Multitasking Can Be Dizzying; Try Partitioning
Researcher Daniel J. Levitin writes in The New York Times that hopping back and forth all day between work and Facebook and multiple emails may not be so great for our productivity or creativity:
A third component of the attentional system, the attentional filter, helps to orient our attention, to tell us what to pay attention to and what we can safely ignore. This undoubtedly evolved to alert us to predators and other dangerous situations. The constant flow of information from Twitter, Facebook, Vine, Instagram, text messages and the like engages that system, and we find ourselves not sustaining attention on any one thing for very long -- the curse of the information age.My collaborator Vinod Menon, a professor of neuroscience at Stanford, and I showed that the switch between daydreaming and attention is controlled in a part of the brain called the insula, an important structure about an inch or so beneath the surface of the top of your skull. Switching between two external objects involves the temporal-parietal junction. If the relationship between the central executive system and the mind-wandering system is like a seesaw, then the insula -- the attentional switch -- is like an adult holding one side down so that the other stays up in the air. The efficacy of this switch varies from person to person, in some functioning smoothly, in others rather rusty. But switch it does, and if it is called upon to switch too often, we feel tired and a bit dizzy, as though we were seesawing too rapidly.
Every status update you read on Facebook, every tweet or text message you get from a friend, is competing for resources in your brain with important things like whether to put your savings in stocks or bonds, where you left your passport or how best to reconcile with a close friend you just had an argument with.
If you want to be more productive and creative, and to have more energy, the science dictates that you should partition your day into project periods. Your social networking should be done during a designated time, not as constant interruptions to your day.
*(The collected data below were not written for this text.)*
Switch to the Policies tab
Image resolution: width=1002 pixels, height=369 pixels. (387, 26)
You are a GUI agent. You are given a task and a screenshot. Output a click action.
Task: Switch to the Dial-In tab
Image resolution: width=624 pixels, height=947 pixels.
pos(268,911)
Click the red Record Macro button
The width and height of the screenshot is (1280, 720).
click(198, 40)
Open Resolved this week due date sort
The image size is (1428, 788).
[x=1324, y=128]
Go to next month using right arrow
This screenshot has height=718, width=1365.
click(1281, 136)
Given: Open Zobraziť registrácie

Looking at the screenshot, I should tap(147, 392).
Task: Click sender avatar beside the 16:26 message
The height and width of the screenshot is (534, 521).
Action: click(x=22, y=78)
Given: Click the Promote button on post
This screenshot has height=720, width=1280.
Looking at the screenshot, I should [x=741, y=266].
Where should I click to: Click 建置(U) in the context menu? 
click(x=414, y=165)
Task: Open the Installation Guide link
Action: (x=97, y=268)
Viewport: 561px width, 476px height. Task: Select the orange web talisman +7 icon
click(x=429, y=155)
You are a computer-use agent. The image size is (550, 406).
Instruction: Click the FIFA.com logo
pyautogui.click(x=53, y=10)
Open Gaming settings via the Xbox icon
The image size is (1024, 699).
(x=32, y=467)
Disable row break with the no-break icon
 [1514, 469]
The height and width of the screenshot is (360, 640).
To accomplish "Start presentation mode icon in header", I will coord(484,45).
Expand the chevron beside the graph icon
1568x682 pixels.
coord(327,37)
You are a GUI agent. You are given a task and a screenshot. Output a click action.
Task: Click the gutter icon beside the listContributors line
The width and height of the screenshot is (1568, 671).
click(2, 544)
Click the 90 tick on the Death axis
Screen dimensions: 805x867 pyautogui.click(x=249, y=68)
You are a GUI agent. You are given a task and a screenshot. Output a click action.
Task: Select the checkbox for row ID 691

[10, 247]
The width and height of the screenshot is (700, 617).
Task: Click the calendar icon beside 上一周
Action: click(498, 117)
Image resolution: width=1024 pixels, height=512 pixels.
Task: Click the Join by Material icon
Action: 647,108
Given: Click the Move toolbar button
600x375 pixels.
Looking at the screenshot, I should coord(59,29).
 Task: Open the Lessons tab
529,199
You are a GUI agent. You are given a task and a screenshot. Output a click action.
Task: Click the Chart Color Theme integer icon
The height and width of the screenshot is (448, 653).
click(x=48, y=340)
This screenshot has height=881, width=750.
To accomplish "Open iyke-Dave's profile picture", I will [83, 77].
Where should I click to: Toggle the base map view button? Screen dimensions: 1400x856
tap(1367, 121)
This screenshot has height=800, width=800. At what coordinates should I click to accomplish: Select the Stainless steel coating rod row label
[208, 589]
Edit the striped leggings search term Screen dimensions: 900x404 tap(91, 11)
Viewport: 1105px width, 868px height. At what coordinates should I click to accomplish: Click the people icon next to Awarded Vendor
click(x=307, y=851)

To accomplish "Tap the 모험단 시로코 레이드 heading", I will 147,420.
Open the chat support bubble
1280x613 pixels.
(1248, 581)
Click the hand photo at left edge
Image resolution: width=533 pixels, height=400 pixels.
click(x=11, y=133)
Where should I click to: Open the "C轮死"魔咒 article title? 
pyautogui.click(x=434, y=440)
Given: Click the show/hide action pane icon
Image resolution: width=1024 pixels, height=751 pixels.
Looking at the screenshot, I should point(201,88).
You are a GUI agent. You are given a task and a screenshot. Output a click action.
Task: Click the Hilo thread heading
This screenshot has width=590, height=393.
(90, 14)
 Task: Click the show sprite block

Email, too, should be done at designated times. An email that you know is sitting there, unread, may sap attentional resources as your brain keeps thinking about it, distracting you from what you're doing. What might be in it? Who's it from? Is it good news or bad news? It's better to leave your email program off than to hear that constant ping and know that you're ignoring messages.








Thanks!
Crid [CridComment at Gmail] at August 14, 2014 8:56 AM
WHoops... Disregard.
Crid [CridComment at Gmail] at August 14, 2014 8:56 AM
I really wonder how many people are outliers which research like this doesn't apply well to. I personally have an inverted beta wave (i.e. vanishes when concentrating and appears when relaxed). When the teacher hooked me up to her brand new EEG in high school she thought it was broken. Then we tried another student and everything worked. In fact it worked for all the other kids.